The plan, as discussed in interviews with Rhodes and Jen Psaki, Obama’s communications director, involved calling upon congressional Republicans, former presidents and former Cabinet-level officials — including Colin Powell and Condoleezza Rice — to validate the election result and hope to preempt a political crisis.
> In the event that Trump tried to dispute a Clinton victory, they would affirm the result as well as the conclusions reached by the U.S. intelligence community that Russian interference in the election sought to favor Trump, and not Clinton. Some Republicans were already aware of Russian interference from intelligence briefings given to leaders from both parties during the chaotic months before the election. “We wanted to handle the Russia information in a way that was as bipartisan as possible,” Rhodes said.

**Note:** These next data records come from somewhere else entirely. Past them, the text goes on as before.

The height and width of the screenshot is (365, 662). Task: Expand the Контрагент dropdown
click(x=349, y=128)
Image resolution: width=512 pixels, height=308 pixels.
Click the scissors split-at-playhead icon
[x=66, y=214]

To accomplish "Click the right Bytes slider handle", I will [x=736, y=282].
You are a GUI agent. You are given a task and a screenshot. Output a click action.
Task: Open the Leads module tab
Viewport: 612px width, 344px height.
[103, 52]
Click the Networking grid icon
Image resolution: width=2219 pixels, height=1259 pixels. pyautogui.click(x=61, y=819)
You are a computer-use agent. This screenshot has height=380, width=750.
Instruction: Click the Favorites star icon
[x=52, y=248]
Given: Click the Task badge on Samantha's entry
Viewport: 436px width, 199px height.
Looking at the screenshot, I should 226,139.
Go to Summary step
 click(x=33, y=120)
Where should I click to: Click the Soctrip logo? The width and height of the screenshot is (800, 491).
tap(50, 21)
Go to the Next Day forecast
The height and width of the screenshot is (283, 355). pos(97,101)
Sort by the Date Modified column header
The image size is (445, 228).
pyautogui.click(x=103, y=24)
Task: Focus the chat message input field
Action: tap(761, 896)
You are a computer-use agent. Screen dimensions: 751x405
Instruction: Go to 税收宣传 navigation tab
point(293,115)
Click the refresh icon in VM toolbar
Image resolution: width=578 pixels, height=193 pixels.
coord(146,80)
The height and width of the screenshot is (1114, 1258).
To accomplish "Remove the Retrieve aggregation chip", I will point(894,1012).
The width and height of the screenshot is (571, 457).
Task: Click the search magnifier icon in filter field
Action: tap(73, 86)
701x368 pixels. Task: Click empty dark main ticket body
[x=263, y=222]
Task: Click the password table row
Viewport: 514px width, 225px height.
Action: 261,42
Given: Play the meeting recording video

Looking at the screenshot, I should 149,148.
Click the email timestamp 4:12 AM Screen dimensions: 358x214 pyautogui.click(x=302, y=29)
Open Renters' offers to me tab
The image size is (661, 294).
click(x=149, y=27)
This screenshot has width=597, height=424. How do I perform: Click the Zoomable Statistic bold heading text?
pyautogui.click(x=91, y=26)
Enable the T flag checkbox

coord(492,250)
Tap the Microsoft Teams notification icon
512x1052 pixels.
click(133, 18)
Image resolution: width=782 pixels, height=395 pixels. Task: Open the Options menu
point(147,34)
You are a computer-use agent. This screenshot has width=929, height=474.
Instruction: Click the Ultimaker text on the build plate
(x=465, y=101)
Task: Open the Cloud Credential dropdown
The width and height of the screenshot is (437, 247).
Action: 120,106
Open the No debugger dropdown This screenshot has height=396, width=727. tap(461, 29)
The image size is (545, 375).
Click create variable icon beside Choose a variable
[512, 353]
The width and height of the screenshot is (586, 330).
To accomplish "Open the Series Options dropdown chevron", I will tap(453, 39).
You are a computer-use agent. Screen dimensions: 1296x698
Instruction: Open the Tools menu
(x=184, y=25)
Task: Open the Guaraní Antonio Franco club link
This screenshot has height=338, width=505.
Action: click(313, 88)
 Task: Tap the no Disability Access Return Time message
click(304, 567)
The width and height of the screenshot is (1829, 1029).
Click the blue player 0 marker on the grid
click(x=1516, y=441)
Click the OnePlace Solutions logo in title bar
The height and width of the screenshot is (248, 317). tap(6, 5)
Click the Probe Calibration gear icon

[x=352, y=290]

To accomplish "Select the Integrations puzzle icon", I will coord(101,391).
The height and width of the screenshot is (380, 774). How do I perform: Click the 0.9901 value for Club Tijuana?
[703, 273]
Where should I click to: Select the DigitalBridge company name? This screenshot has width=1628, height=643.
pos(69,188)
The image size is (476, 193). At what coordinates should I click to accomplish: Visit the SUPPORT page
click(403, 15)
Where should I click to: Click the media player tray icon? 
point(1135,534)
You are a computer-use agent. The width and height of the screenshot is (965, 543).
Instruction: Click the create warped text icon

> Psaki said the plan was one of a larger set of “red-teaming” conversations to address how the White House should respond to postelection scenarios that did not have any historical precedent. “There was recognition that we had a Democratic president who was quite popular but also divisive for a portion of the population,” she said. “For them, just having him say the election was legitimate was not going to be enough. We didn’t spend a lot of time theorizing about the worst thing that could happen — this isn’t a science-fiction movie. It was more about the country being incredibly divided and Trump’s supporters being angry. Would there be protesting? I don’t want to say violence, because we didn’t talk about that as I recall.”
Trump’s ongoing rhetoric surrounding special counsel Robert Mueller’s Russia investigation causes concern a similar situation could arise if the president is faced with impeachment.
He has consistently referred to the investigation into potential collusion between his campaign and Russian operatives as a “hoax”.
> Psaki also said she had doubts that Trump would go quietly if he were to be impeached. “I don’t think there is any indication to suggest that if that’s where things headed, he would accept it,” she said. “He’s laying the groundwork for delegitimizing the process now — questioning our institutions, attacking their leadership. This is all fodder for his supporters to work with in the event that things go down a dark path for him.”